The counting sort flow starts by calculating the minimum and the maximum element in the array. Based on the computed minimum and maximum, the algorithm defines a new array that will be used to count the unsorted elements by using the element as the index. Furthermore, this new array is modified in such a way that each element at each index stores the sum of previous counts. Finally, the sorted array is obtained from this new array.
The time complexity cases are as follows: best case O(n + k), average case O(n + k), worst case O(n + k)
The space complexity case is as follows: worst case O(k)
n is the number of elements to be sorted.
Let's consider a quick example.

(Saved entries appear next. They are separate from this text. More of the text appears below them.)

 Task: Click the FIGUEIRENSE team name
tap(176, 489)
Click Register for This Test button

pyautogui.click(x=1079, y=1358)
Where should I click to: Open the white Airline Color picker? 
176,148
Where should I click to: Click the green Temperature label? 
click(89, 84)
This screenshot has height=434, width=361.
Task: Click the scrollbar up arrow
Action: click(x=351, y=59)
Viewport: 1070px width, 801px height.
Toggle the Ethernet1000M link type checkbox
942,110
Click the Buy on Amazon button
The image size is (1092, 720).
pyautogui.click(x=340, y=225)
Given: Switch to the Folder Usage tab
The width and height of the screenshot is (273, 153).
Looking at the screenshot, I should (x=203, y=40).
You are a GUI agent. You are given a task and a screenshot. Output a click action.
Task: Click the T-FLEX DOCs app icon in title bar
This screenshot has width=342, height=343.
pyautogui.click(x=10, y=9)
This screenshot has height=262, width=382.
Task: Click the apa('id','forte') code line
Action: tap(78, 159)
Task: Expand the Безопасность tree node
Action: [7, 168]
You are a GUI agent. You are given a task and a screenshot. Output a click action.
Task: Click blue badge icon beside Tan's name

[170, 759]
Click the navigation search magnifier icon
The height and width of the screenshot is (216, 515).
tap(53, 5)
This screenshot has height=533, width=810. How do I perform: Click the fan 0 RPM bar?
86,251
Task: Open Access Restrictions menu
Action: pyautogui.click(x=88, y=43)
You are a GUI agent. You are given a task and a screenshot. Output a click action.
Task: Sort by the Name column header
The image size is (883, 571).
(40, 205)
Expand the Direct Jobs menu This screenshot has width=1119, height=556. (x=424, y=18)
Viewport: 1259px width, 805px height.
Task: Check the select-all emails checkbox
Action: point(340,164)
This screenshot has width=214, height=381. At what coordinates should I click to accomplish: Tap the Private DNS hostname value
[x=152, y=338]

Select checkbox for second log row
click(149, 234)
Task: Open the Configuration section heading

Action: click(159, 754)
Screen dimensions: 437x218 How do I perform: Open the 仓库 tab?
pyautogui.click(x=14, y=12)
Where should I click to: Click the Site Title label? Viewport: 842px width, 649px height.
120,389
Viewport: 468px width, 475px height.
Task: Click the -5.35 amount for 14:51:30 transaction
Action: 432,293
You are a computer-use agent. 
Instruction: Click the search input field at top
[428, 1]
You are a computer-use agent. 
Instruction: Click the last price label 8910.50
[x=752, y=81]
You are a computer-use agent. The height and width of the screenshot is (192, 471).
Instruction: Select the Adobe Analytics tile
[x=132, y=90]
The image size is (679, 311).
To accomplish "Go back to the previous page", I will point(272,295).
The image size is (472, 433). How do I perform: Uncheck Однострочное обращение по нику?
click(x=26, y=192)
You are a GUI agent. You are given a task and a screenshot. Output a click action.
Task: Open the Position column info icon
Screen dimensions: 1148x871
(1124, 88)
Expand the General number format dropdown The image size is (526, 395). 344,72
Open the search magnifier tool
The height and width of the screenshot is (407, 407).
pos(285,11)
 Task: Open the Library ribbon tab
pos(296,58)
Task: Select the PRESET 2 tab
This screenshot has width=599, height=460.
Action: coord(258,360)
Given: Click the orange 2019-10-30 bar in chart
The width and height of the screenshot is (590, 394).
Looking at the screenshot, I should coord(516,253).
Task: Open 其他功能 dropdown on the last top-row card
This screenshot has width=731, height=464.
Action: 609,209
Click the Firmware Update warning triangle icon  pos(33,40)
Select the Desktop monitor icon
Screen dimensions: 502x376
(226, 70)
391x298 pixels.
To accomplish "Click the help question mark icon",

The initial array contains the following elements, arr: 4, 2, 6, 2, 6, 8, 5:
The minimum element is 2 and the maximum element is 8. The new array, counts, will have a size equal to the maximum minus the minimum + 1 = 8 - 2 + 1 = 7.
Counting each element will result in the following array (counts[arr[i] - min]++):
counts[2] = 1 (4); counts[0] = 2 (2); counts[4] = 2 (6);
counts[6] = 1 (8); counts[3] = 1 (5);
Now, we must loop this array and use it to reconstruct the sorted array as in the following implementation:
public static void countingSort(int[] arr) {
int min = arr[0];
int max = arr[0];
for (int i = 1; i < arr.length; i++) {
if (arr[i] < min) {
min = arr[i];
} else if (arr[i] > max) {
max = arr[i];
}
}
int[] counts = new int[max - min + 1];
for (int i = 0; i < arr.length; i++) {
counts[arr[i] - min]++;
}
int sortedIndex = 0;
for (int i = 0; i < counts.length; i++) {
while (counts[i] > 0) {
arr[sortedIndex++] = i + min;
counts[i]--;
}
}
}
This is a very fast algorithm.